The Schulze method for determining the results of multiway votes has three parts:

1. Use the ballots to determine the results (winner and margin of victory) of each possible head-to-head contest.

2. Perform an all-pairs widest path computation on a directed complete graph weighted by the margins of victory.

3. Find the candidate with wider outgoing than incoming paths to all other candidates.

The second part can be done in cubic time using the Floyd-Warshall algorithm (the choice in practice) or faster using fast matrix multiplication. And the third part is easy. But what about the first part? Here, some Wikipedia editor wrote in 2011 that the first part, "if implemented in the most straightforward way, takes time proportional to $$C^2$$ times the number of voters" (where $$C$$ is the number of candidates). But then last year some other editor tagged this claim as being original research.

This raised some questions for me. Given how straightforward it is, can this really be considered to be original research? Is it possible to find a published source for the time analysis of this step that can be used to untag it? (If you know of one, please tell me or add it to the article.) Is the algorithm with this time bound really "the most straightforward way"? And if this is the time bound you get by doing things straightforwardly, can we get a better time bound by trying to be more clever?

To begin with, I think the most straightforward way of solving this is the following.

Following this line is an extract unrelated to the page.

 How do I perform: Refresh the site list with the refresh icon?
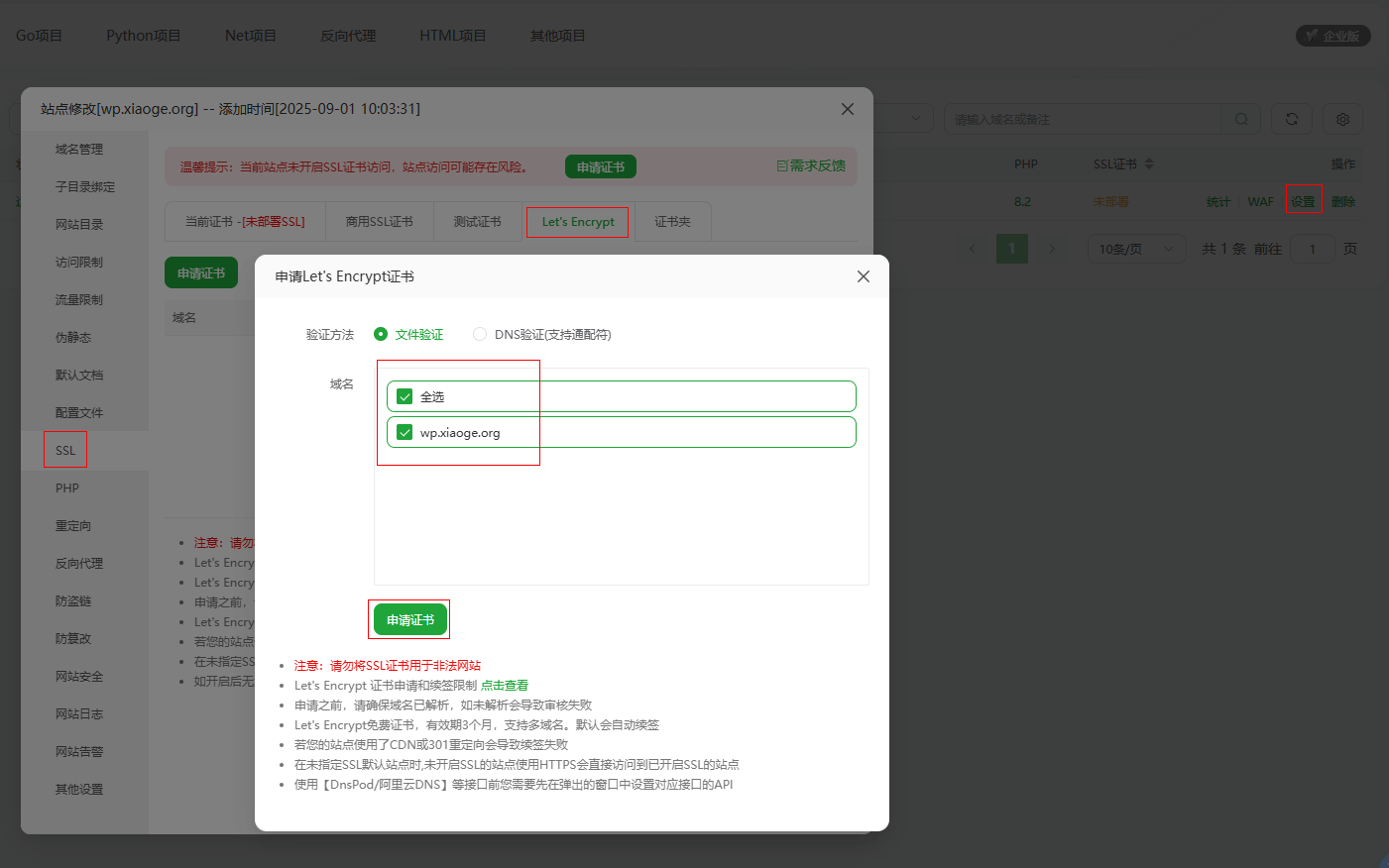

I'll assume that each ballot is stored as a sorted array of the candidates, most-preferred first. For each pair of candidates, loop over all ballots, and search the ballot array sequentially to find the first position that has one of the two candidates in the pair; tally that ballot as a win for the candidate that was found. When you've looped through all the ballots, compare the tallies for the two candidates to determine the winner, and subtract the tallies to determine the margin of victory. But this takes time $$O(C^3),$$ not $$O(C^2).$$

The $$O(C^2)$$-time method that was intended is presumably something like the following one. We will make a matrix $$M[i,j]$$ that will eventually store the number of voters who prefer candidate $$i$$ to candidate $$j,$$ initially all zeros. We then loop through the ballots one at a time. For each ballot $$B,$$ each $$i$$ in the range from $$1$$ to $$C,$$ and each $$j$$ in the range from $$i+1$$ to $$C,$$ we add one to the count for $$M[B[i],B[j]].$$ Finally, after computing this matrix, we can compare $$M[i,j]$$ to $$M[j,i]$$ as before to determine each pairwise winner, or subtract these two numbers to determine the margin of victory.

But when the number of voters is big (larger than $$C!$$) there's a different way to tally the votes that's more efficient. First, sort the ballots, so that all people who voted the same way are collected into the same group. (This can be done by treating each vote as a number in the factorial number system and applying counting sort to these numbers). Then, apply the $$O(C^2)$$-time method to the grouped ballots, looping over all groups rather than all individual ballots and changing the part that adds one to $$M[B[i],B[j]]$$ so that instead it adds the size of a group of ballots. The running time is $$O(Cn)$$ to number and sort the ballots, plus $$O(C^2 C!)$$ to tally them. So we've reduced the dependence on $$n$$ down to linear in $$C,$$ at the expense of adding another term that is a much larger function of $$C.$$ For systems like the Oscars or Hugos that have only five candidates and thousands of voters, this could be a win.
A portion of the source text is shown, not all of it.